* _Exercise brief_:
Below are records to print word for word; include none of their pictures.

------------------------

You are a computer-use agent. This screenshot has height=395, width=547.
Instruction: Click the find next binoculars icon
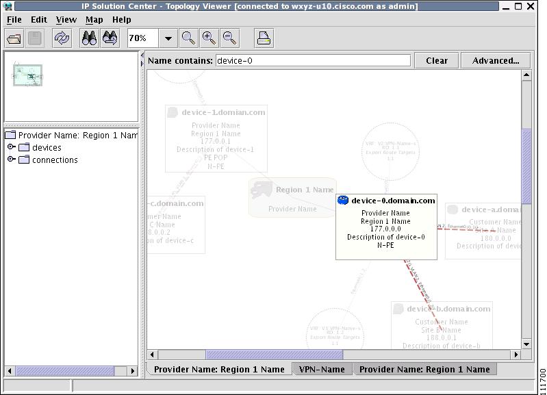tap(110, 38)
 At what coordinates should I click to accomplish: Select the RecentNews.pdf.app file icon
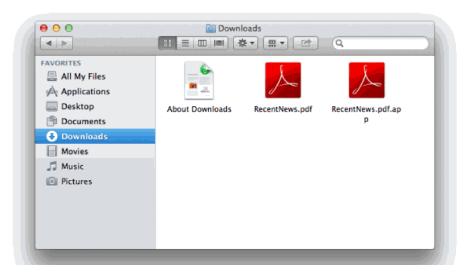tap(366, 81)
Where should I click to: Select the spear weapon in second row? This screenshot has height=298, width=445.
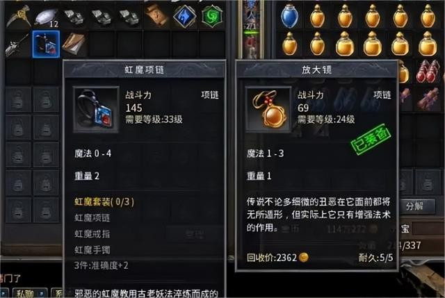pos(17,44)
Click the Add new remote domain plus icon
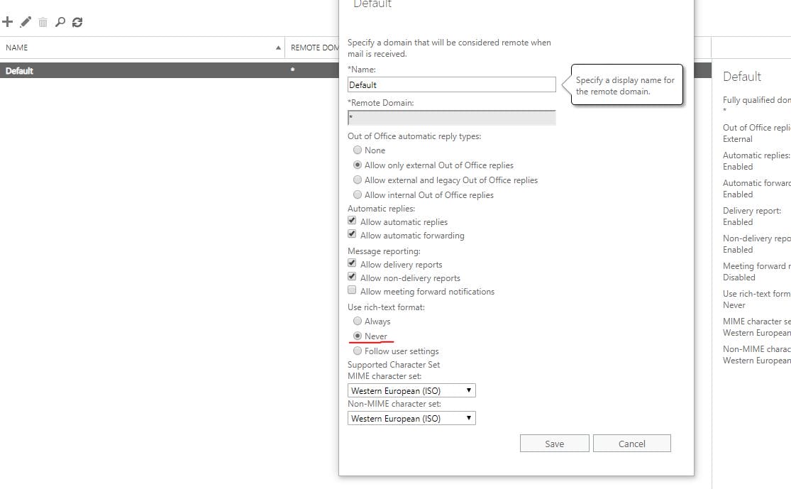The image size is (791, 489). coord(8,22)
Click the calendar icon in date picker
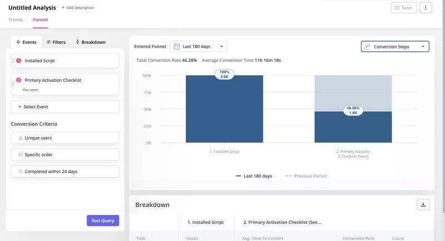This screenshot has height=241, width=445. point(176,47)
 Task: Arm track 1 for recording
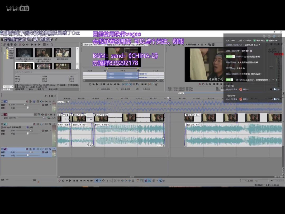click(x=27, y=101)
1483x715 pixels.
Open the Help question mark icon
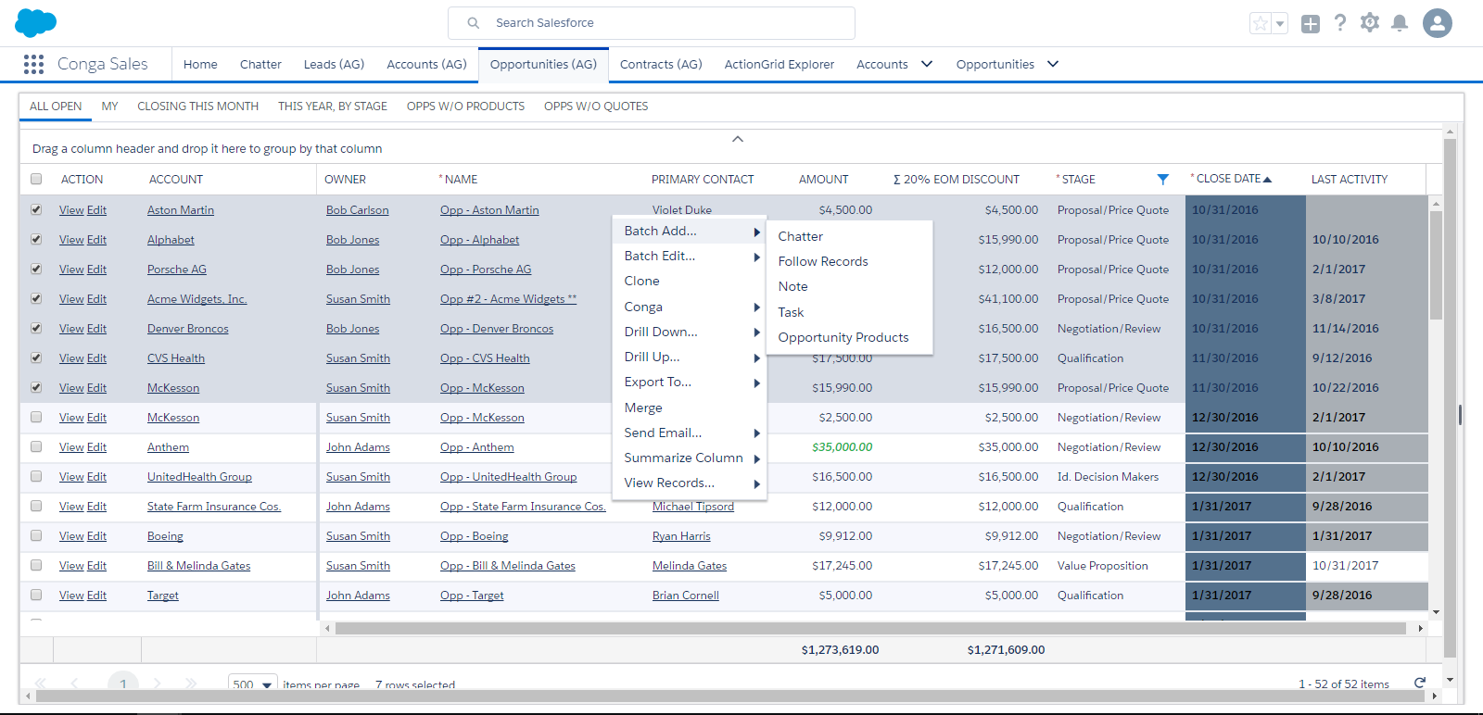[x=1340, y=23]
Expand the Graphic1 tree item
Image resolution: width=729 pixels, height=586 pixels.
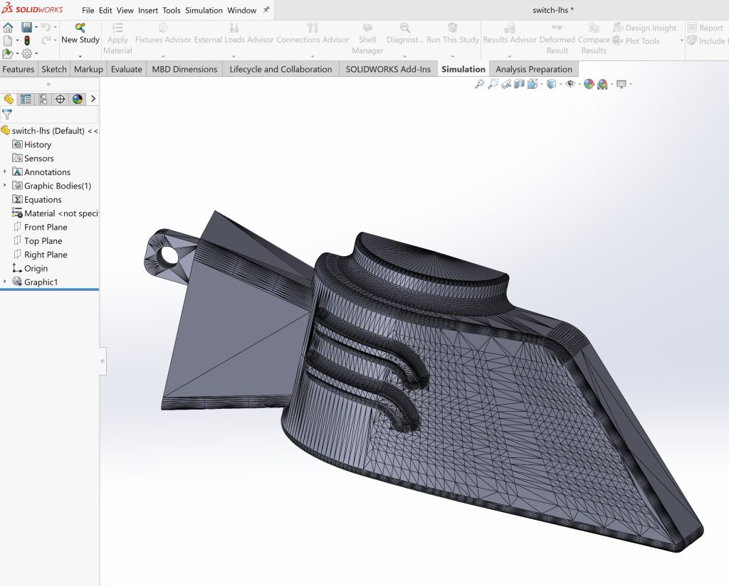pyautogui.click(x=5, y=282)
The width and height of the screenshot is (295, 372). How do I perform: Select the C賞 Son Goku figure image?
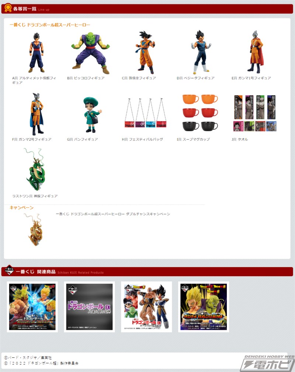pyautogui.click(x=145, y=52)
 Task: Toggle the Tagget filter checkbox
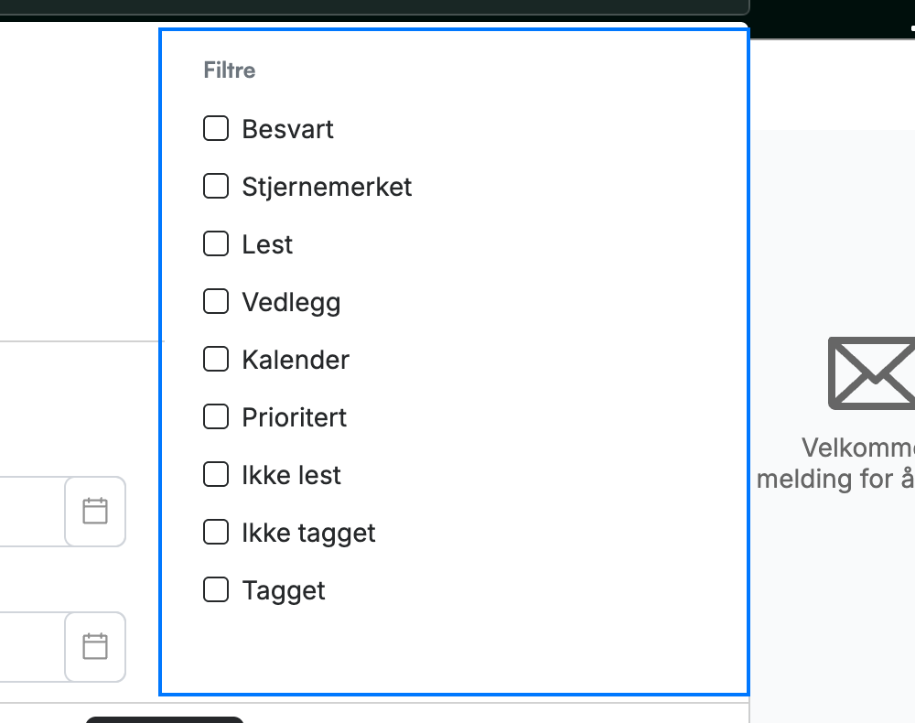point(216,590)
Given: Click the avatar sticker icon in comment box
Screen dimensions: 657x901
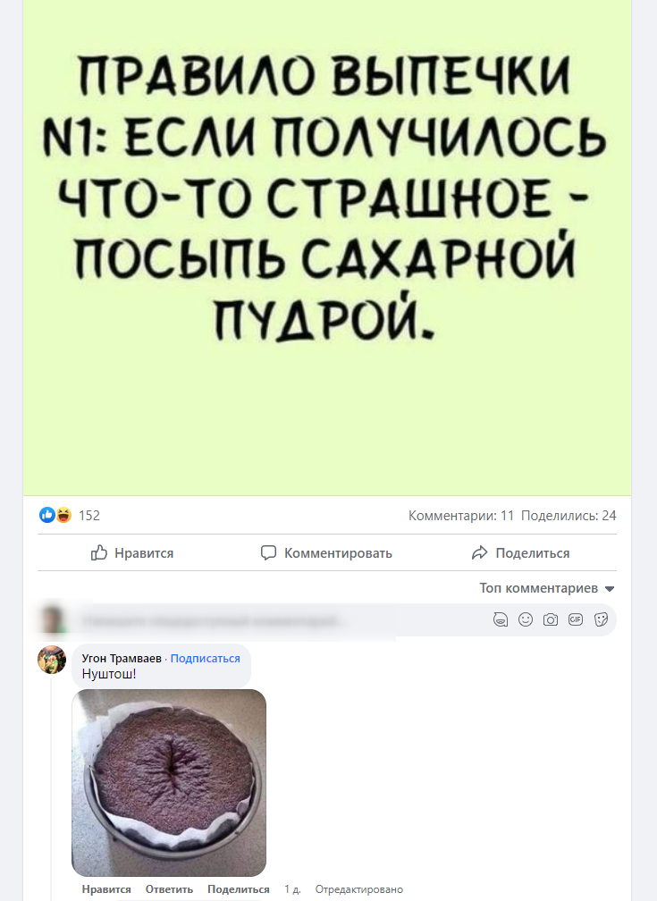Looking at the screenshot, I should [501, 619].
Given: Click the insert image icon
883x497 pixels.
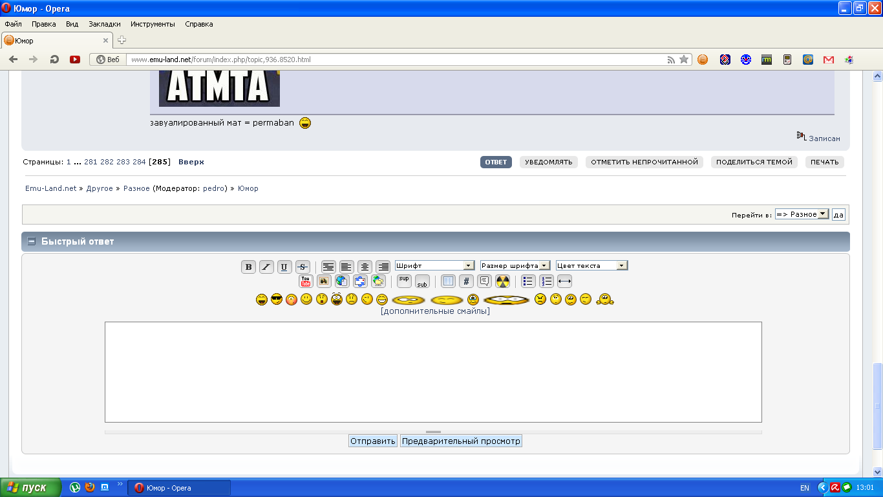Looking at the screenshot, I should click(324, 282).
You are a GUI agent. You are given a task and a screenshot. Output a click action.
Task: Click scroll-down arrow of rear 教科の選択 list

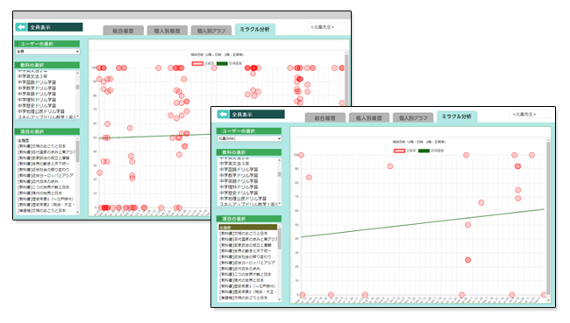[77, 116]
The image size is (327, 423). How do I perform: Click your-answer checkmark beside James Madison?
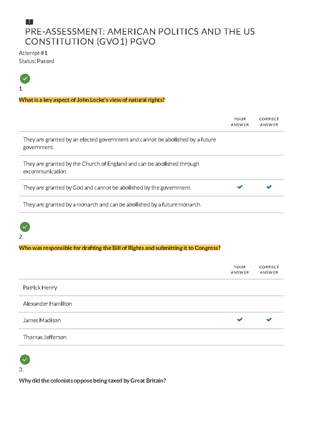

------------------------

* _Result of the task_:
You are a computer-use agent. This screenshot has height=395, width=547.
Instruction: Click the find next binoculars icon
tap(110, 38)
 At what coordinates should I click to accomplish: Select the RecentNews.pdf.app file icon
tap(366, 81)
Where should I click to: Select the spear weapon in second row? This screenshot has height=298, width=445.
pos(17,44)
Click the Add new remote domain plus icon
The image size is (791, 489). coord(8,22)
Click the calendar icon in date picker
This screenshot has height=241, width=445. point(176,47)
 Task: Arm track 1 for recording
click(x=27, y=101)
1483x715 pixels.
Open the Help question mark icon
[x=1340, y=23]
Expand the Graphic1 tree item
Image resolution: width=729 pixels, height=586 pixels.
pyautogui.click(x=5, y=282)
The width and height of the screenshot is (295, 372). How do I perform: Select the C賞 Son Goku figure image?
pyautogui.click(x=145, y=52)
 Task: Toggle the Tagget filter checkbox
point(216,590)
Given: Click the avatar sticker icon in comment box
Screen dimensions: 657x901
Looking at the screenshot, I should [501, 619].
Given: Click the insert image icon
883x497 pixels.
Looking at the screenshot, I should click(324, 282).
You are a GUI agent. You are given a task and a screenshot. Output a click action.
Task: Click scroll-down arrow of rear 教科の選択 list

[77, 116]
The image size is (327, 423). How do I perform: Click your-answer checkmark beside James Madison?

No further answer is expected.